Harkin rebutted Paul, noting that the committee held 10 hearings last year, and gently lectured him.
“We had hearings with superintendents, teachers, principals, broad input from across America,” Harkin said. “Does that mean every two years we have to start from scratch every time? The senator from Kentucky had every day since he was sworn in in January to come to me or Senator Enzi and say, ‘Here’s what I’d like to have in the bill.’ Other senators did that. Our doors are open. It was no secret that we were meeting. . . . If the senator filed 74 amendments but is objecting to our meeting to even consider his amendments, can please someone explain the logic of that?”
Sen. Michael Bennet (D-Colo.), a former Denver school superintendent, urged Paul to drop his objections.
“The senator speaks of the tragedy of this process,” Bennet said. “I’ll tell you the real tragedy. The real tragedy is that only nine of 100 children living in poverty can expect to graduate from college. A tragedy is that there are people working at our schools right now doing the best they can to serve our kids and we think a two-hour meeting is too long.”
No Child Left Behind, enacted in 2002, is widely seen as outdated and was due for a congressional overhaul four years ago.
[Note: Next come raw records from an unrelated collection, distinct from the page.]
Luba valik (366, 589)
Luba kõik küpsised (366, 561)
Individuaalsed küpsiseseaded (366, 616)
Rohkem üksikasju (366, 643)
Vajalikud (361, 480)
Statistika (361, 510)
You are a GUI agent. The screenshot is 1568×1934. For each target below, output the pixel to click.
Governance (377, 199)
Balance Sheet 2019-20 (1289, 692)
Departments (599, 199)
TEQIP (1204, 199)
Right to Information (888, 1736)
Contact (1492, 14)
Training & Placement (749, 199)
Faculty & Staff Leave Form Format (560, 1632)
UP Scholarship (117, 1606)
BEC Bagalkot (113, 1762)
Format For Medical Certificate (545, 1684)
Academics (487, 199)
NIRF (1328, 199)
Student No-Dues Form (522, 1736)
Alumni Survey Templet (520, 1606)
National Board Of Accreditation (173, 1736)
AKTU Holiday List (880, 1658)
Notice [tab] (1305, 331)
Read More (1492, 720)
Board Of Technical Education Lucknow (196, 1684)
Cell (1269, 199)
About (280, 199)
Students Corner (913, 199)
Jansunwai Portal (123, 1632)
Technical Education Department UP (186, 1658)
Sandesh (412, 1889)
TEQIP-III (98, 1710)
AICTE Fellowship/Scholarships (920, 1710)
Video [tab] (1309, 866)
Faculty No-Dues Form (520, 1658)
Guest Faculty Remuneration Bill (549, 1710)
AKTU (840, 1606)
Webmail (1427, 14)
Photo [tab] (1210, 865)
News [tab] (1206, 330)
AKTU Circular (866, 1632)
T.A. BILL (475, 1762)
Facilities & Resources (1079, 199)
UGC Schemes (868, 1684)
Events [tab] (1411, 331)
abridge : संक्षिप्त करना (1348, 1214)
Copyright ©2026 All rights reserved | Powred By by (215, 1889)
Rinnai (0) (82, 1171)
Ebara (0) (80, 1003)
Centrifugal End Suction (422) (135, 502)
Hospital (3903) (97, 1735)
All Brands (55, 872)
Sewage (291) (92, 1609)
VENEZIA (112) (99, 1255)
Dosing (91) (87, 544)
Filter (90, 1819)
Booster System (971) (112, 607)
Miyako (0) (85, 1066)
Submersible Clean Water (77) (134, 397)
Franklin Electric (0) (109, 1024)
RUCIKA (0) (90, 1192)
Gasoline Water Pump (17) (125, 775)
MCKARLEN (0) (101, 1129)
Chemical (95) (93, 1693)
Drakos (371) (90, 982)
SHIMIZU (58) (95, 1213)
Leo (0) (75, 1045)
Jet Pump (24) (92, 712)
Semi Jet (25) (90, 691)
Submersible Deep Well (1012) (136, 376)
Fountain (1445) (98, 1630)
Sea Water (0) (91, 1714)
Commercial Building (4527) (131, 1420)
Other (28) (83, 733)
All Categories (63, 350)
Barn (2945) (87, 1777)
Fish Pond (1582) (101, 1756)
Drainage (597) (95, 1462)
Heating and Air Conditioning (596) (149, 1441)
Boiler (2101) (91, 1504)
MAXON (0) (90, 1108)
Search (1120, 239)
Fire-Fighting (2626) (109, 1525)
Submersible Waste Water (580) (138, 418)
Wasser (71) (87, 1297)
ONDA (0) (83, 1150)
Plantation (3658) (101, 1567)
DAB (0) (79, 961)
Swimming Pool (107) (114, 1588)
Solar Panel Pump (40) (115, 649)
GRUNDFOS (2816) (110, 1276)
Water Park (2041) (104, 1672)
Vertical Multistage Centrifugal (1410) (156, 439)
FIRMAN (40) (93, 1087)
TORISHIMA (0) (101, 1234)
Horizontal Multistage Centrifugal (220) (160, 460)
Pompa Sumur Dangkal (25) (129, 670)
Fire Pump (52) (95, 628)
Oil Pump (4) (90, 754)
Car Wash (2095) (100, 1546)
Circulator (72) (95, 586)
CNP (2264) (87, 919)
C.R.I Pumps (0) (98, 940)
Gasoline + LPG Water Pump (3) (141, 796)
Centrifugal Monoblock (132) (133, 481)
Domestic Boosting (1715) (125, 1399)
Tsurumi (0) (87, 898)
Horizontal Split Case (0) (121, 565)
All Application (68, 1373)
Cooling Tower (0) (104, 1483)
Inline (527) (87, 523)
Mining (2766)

Last month, President Obama said he was so frustrated by congressional inaction that he would direct Education Secretary Arne Duncan to waive the requirements of the law for states that embrace education policies favored by the White House. At least 39 states, in addition to the District of Columbia and Puerto Rico, intend to apply for a waiver.
Harkin, Enzi, Sen. Lamar Alexander (R-Tenn.) and others in the Senate want to pass a bill by the end of the year before the waivers are issued.